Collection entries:
┌──

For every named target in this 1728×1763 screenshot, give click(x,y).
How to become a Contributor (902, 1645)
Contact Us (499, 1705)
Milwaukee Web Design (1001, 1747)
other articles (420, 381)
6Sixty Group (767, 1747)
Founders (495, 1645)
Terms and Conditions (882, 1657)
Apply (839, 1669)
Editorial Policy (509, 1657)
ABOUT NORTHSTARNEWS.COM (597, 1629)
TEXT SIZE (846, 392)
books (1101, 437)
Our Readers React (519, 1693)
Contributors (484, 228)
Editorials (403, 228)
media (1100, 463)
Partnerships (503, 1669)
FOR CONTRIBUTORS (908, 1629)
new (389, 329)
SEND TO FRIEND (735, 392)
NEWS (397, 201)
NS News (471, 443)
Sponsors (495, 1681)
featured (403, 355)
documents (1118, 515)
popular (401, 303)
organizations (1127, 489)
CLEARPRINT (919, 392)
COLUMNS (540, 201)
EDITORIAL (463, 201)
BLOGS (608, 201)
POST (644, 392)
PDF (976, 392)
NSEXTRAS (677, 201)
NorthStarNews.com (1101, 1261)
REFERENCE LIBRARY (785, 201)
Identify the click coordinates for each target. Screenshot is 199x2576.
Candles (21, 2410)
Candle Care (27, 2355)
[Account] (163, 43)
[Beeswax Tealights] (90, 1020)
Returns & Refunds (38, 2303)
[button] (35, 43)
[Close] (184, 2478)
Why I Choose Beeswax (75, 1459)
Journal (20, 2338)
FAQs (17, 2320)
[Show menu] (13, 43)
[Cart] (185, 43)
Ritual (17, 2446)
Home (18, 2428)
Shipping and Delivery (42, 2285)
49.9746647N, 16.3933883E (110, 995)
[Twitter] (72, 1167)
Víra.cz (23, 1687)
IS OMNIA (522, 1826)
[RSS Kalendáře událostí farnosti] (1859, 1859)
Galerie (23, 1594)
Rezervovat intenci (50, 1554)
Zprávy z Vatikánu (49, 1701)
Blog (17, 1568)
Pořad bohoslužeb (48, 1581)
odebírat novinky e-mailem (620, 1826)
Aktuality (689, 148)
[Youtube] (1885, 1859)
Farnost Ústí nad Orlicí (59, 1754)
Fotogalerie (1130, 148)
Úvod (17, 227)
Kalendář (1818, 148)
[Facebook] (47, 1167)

└──

Send back the lines of the records word for word, from the very first through the line containing "Candle Care (27, 2355)".

■ **Solution below**
For every named target in this 1728×1763 screenshot, give click(x,y).
How to become a Contributor (902, 1645)
Contact Us (499, 1705)
Milwaukee Web Design (1001, 1747)
other articles (420, 381)
6Sixty Group (767, 1747)
Founders (495, 1645)
Terms and Conditions (882, 1657)
Apply (839, 1669)
Editorial Policy (509, 1657)
ABOUT NORTHSTARNEWS.COM (597, 1629)
TEXT SIZE (846, 392)
books (1101, 437)
Our Readers React (519, 1693)
Contributors (484, 228)
Editorials (403, 228)
media (1100, 463)
Partnerships (503, 1669)
FOR CONTRIBUTORS (908, 1629)
new (389, 329)
SEND TO FRIEND (735, 392)
NEWS (397, 201)
NS News (471, 443)
Sponsors (495, 1681)
featured (403, 355)
documents (1118, 515)
popular (401, 303)
organizations (1127, 489)
CLEARPRINT (919, 392)
COLUMNS (540, 201)
EDITORIAL (463, 201)
BLOGS (608, 201)
POST (644, 392)
PDF (976, 392)
NSEXTRAS (677, 201)
NorthStarNews.com (1101, 1261)
REFERENCE LIBRARY (785, 201)
Identify the click coordinates for each target. Screenshot is 199x2576.
Candles (21, 2410)
Candle Care (27, 2355)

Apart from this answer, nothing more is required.